Python are a little more difficult to track than deer. It's my understanding they are already trying something like that but it isn't having much effect.

I wonder if mongoose can live in the Everglades?
 
2012-01-31 01:01:38 PM
Lsherm: dittybopper: Want to solve the problem? Put up a $25 bounty on each burmese python (live or dead) turned into Florida Fish and Game. Problem solved.

Python are a little more difficult to track than deer. It's my understanding they are already trying something like that but it isn't having much effect.

I wonder if mongoose can live in the Everglades?


Your understanding is flawed.

Florida FWS has a program that actually mimics, to a large degree, their sport hunting regulations: You can kill the pythons, but only during normal hunting seasons, you must have an actual valid hunting license (which means you have to pay up front for the privilege), and they aren't paying any bounty. Plus, you need to provide a GPS reading of where you killed/captured it.

Those are pretty similar to regular sport hunting requirements, which are designed to maintain, or increase, game populations. There are only *TWO* minor differences:

1. You can sell the skin/meat of the animal in lieu of a bounty. Problem is, the meat is inedible due to high mercury levels, so that just leaves the skin as a potential source of revenue, and the market for that is limited.

2. There are no bag limits.

If they were serious about the problem, here is what they should do:

1. First and foremost, put an actual bounty on them. Something like $25 for a full grown adult, maybe $10 for an immature specimen, live or dead, should do it.

2. Don't limit it to normal hunting seasons.

3. Don't require a current, valid hunting license. If you are worried about safety, you can require them to have taken a hunter safety course, so the bounty can be payable upon proof of that (either the certificate from the safety course, or a current or expired hunting license should be OK).

4. Allow any and all safe means to take them, including traps.

You want to wipe them out, so you have to get down and dirty. Normal game regulations should not apply. Take advantage of the properties of market hunting to relatively quickly decimate a prey population.

As for tracking them, I'm betting that if you put a bounty on them, that would be enough incentive for Jimmy-Joe and Bubba to re-train their coon dogs to sniff out burmese pythons, or to train new dogs.
 
2012-01-31 01:07:52 PM
On January 23, the US Fish and Wildlife Service started the paperwork to ban the importation and interstate transportation of Burmese pythons, northern and southern African pythons and yellow anaconda

Only about 30 years too late.

A lot of folks down here in Florida started yelling about the seemingly uncontrolled pet market in nearly any exotic species people could get their hands on. This started long before the 80's, when folks imported things like Water Lilly's which promptly clogged up major water ways, the Brazilian Pepper Tree -- Florida Holly -- that spread like wildfire across the state (the berries are poison and the flowers attract masses of bees and wasps) even Piranha that got into some river systems.

####

*TASKS AND EXERCISES*
• a. Answer these questions about the thread on Burmese pythons in Florida, one answer per line:
(i) Under the existing Florida program, during what period may pythons be killed?
(ii) Why is python meat not a practical source of revenue?
(iii) On what date did the US Fish and Wildlife Service start the paperwork for an import ban?
• b. Extend the thread on Burmese pythons in Florida, picking up after its final sentence.

*DATA SEGMENT*

####

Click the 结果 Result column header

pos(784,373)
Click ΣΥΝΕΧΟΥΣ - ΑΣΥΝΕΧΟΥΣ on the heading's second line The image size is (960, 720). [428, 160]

####

*ANSWER SET*
• a.
(i) Only during normal hunting seasons.
(ii) It is inedible due to high mercury levels.
(iii) January 23.

• b.
By the 80's it was snakes and Iguana's. Idiots imported and kept some of the deadliest snakes to be found, including the Black Mamba. Pythons and Anaconda's were already starting to be found wandering residential neighborhoods as they escaped their cages. Iguana's get BIG! They started showing up all over the place.

By the end of the 60's, laws protected the alligators, so Floridian's had to face a population explosion of those nasty critters also.

Toss in Fire Ants and Killer Bees and Florida is an ecological disaster area.

I keep waiting for those enormous killer wasps of Japan to show up, because, certainly someone will decide to raise them for bragging rights and because they're so big, they look like plastic toys.
For decades folks have been trying to get Congress to initiate an exotic import ban similar to the UK and they've mainly ignored it.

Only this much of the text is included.